The reality is that Muslims have been working against the extremists in the their community way before 7/7 or even 9/11. It is the reason why the likes of Abu Hamza and Omar Bakri, the now exiled leader of al-Muhijiroun, were shunned by the Muslims up and down the country way before they became the known faces of Islamic extremism. It is also why their followers number in the hundreds rather than in the hundred of thousands. But nobody talks or writes about that.

… Each film deals with Muslims from different backgrounds, but each with their own approach to fighting extremism. The first film in the series, The Struggle Within, looks at Luton Muslims Farasat latif and Abdur Rehman, who follow the orthodox Salafi school of thought. Salifis are often derided in the press as extremist nut-jobs. But while they dress the same and have beards, there the similarity ends. For almost the last 20 years they have been trying to persuade Muslims not to get involved with groups like al-Muhajiroun, who they believe distort Islam.

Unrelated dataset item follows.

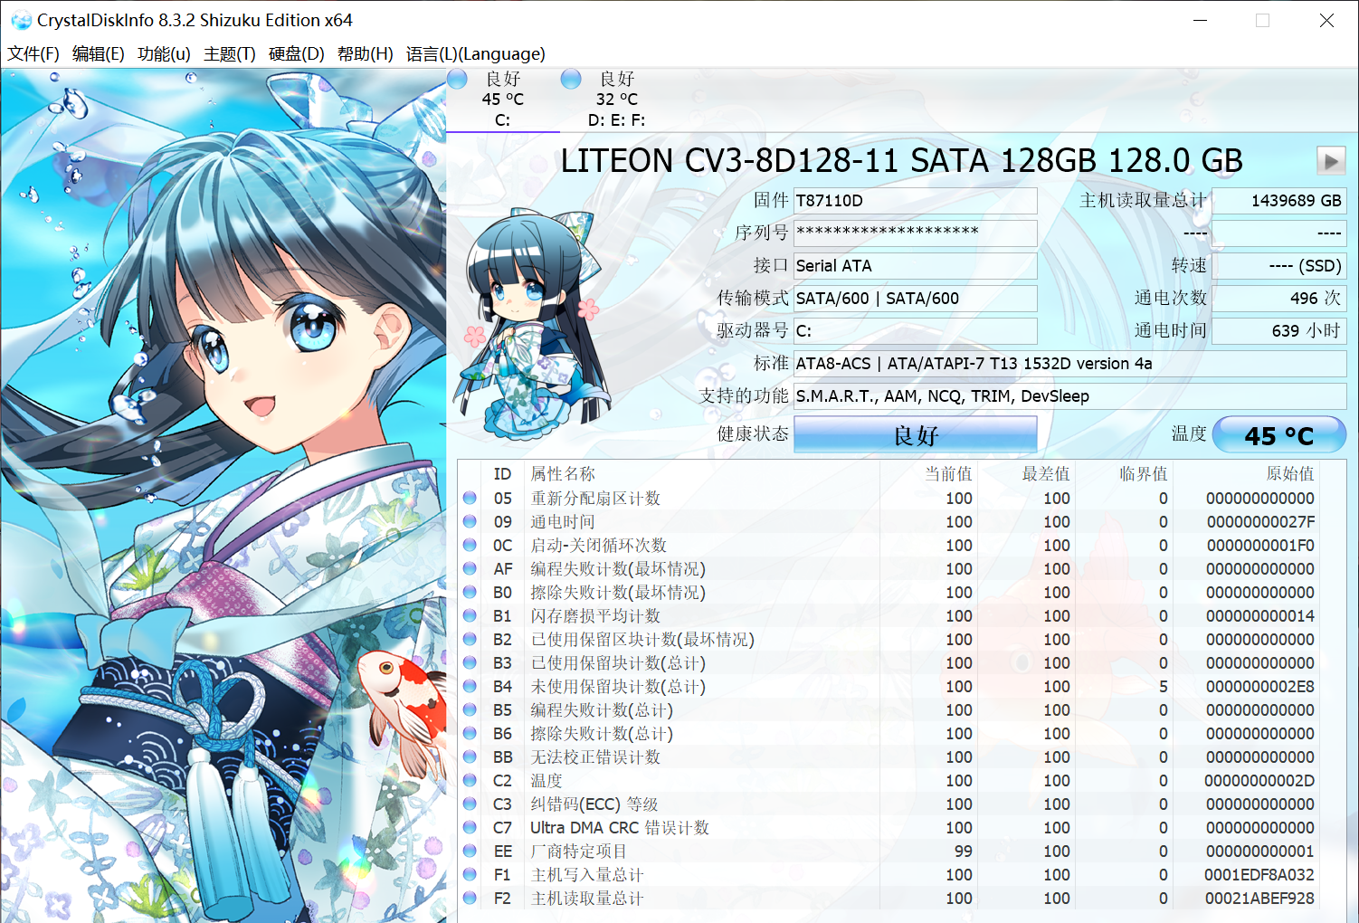This screenshot has height=923, width=1359.
Task: Click the CrystalDiskInfo app icon in title bar
Action: (20, 20)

Despite giving a lot more time to Lennon, the programme made it obvious that he was a violent man and a bigot and, quite possibly, a duplicitous individual who barely hides his violent intentions: he chose to mobilise football “casuals”, i.e. hooligans, to campaign against a fictitious take-over by a religious minority. It says he took the name of a well-known Luton Town hooligan; it does not even attempt to investigate what links his Luton group really has with groups of hooligans who go under the EDL banner elsewhere. (His group were called United Peoples of Luton until other groups around the country jumped on the bandwagon.) The programme did not put this question to him. Given that Saiful-Islam’s group have been banned every time they re-form for no more than causing offence (which would have mostly gone unnoticed had their antics not been reported in the press), never having caused the amount of disruption the EDL have, it is a mystery why they have not been banned as they are an inherently violent organisation.